▶ **Work order**
Copy each line of the data beneath in which the word "computer" appears.

▶ **Supplied data**
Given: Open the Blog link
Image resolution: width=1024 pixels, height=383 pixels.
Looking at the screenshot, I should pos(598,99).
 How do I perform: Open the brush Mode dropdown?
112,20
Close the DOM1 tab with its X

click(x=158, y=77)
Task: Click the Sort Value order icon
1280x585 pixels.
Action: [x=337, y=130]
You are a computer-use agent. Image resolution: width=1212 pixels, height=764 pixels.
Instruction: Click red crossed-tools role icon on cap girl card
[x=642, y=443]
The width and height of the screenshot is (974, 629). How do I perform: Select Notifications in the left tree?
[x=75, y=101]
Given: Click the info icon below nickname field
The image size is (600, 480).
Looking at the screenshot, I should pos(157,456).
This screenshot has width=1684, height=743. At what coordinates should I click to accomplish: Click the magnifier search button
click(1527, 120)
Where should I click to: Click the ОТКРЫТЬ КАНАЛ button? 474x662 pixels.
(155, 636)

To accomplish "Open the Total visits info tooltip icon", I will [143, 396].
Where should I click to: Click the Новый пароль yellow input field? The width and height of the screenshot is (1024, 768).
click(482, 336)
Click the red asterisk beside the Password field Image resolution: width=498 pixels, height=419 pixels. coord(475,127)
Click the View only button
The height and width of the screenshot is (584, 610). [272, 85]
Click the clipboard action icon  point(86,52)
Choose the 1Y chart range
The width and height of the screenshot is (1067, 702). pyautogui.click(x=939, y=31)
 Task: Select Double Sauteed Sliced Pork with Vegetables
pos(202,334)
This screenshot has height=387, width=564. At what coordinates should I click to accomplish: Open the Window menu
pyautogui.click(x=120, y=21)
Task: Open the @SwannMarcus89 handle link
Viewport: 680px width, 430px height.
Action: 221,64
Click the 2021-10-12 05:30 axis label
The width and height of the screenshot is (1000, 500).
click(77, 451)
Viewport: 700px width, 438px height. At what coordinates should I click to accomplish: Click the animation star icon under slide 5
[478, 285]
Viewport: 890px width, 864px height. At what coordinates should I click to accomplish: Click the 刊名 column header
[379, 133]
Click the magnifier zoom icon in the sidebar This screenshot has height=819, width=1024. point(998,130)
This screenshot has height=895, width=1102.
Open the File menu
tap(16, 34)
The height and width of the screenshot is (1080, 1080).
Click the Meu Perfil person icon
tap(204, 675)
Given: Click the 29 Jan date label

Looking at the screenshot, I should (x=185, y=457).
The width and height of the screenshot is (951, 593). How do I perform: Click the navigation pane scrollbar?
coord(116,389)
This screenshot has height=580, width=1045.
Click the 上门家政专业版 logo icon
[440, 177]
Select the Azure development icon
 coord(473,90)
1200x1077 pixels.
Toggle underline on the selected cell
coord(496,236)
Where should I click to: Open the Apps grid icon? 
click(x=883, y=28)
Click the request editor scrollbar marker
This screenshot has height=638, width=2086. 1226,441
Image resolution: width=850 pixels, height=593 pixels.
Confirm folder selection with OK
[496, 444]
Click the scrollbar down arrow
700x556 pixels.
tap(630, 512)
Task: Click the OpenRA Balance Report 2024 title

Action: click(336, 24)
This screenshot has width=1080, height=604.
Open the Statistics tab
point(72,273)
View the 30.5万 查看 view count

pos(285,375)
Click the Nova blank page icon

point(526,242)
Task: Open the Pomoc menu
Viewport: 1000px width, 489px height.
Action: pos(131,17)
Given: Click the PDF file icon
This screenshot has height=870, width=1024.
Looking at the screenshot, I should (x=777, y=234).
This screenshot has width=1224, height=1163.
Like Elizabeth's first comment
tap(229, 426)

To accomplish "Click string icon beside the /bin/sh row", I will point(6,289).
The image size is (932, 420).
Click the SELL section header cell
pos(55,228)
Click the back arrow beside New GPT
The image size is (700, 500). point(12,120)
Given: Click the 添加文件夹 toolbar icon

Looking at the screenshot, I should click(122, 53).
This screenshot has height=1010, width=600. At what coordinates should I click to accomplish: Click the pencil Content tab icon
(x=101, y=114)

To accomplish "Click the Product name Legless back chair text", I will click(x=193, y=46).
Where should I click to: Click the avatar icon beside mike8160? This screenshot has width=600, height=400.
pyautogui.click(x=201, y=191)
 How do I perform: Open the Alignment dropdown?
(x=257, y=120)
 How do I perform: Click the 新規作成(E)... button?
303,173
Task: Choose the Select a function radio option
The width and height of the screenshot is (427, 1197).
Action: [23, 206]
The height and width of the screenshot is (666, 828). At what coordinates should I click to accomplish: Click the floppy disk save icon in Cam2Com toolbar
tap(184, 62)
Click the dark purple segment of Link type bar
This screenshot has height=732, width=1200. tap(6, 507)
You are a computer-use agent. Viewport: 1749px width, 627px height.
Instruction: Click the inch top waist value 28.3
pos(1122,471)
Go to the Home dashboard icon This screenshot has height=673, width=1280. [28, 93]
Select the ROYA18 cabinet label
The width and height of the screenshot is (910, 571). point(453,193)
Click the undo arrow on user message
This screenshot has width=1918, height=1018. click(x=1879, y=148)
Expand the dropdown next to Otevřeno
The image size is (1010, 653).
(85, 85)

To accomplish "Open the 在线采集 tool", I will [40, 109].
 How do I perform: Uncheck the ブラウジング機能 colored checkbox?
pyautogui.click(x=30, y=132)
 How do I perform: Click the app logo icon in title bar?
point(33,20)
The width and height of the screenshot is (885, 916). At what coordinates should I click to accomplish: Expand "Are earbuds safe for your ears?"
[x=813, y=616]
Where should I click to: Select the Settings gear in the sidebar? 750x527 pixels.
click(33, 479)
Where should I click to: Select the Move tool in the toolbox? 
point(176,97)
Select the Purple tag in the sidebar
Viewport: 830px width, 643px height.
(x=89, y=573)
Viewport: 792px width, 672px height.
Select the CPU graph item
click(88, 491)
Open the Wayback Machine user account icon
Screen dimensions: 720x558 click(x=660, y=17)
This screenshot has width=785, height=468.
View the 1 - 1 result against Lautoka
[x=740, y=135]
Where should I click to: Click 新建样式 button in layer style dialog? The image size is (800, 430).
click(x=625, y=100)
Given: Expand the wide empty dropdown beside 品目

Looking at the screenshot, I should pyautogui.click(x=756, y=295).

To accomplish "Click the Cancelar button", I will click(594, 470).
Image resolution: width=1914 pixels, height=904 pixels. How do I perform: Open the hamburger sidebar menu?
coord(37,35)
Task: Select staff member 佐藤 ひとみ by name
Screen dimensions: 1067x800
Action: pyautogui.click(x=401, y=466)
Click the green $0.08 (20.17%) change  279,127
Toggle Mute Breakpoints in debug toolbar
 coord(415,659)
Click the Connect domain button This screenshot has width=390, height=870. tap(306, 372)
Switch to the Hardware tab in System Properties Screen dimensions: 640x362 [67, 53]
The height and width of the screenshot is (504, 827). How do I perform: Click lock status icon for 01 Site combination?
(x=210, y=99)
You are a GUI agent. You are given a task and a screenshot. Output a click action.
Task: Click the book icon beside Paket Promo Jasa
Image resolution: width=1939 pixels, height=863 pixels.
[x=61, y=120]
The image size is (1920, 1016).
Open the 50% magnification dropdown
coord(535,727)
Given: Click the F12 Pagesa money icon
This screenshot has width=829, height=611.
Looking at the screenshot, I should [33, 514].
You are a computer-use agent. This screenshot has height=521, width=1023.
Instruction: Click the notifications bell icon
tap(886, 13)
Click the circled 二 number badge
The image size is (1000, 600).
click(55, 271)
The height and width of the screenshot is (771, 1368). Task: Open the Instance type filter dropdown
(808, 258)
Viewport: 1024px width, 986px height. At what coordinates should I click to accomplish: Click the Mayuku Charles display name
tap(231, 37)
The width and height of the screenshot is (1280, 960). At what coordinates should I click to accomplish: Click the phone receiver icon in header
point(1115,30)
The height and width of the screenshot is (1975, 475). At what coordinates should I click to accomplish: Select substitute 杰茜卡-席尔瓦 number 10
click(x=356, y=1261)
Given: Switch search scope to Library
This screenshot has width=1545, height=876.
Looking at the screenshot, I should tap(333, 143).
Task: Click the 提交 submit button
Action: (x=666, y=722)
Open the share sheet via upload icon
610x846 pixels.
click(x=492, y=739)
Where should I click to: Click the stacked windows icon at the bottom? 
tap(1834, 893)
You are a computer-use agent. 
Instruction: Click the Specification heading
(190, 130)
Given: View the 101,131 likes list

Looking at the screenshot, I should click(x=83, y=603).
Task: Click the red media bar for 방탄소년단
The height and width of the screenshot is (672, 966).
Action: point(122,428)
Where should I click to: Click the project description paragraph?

▶ **Output below**
You are a computer-use agent. Image resolution: width=1212 pixels, height=764 pixels.
You are a computer-use agent. Viewport: 1749px width, 627px height.
You are a computer-use agent. This screenshot has height=521, width=1023.
You are a computer-use agent. 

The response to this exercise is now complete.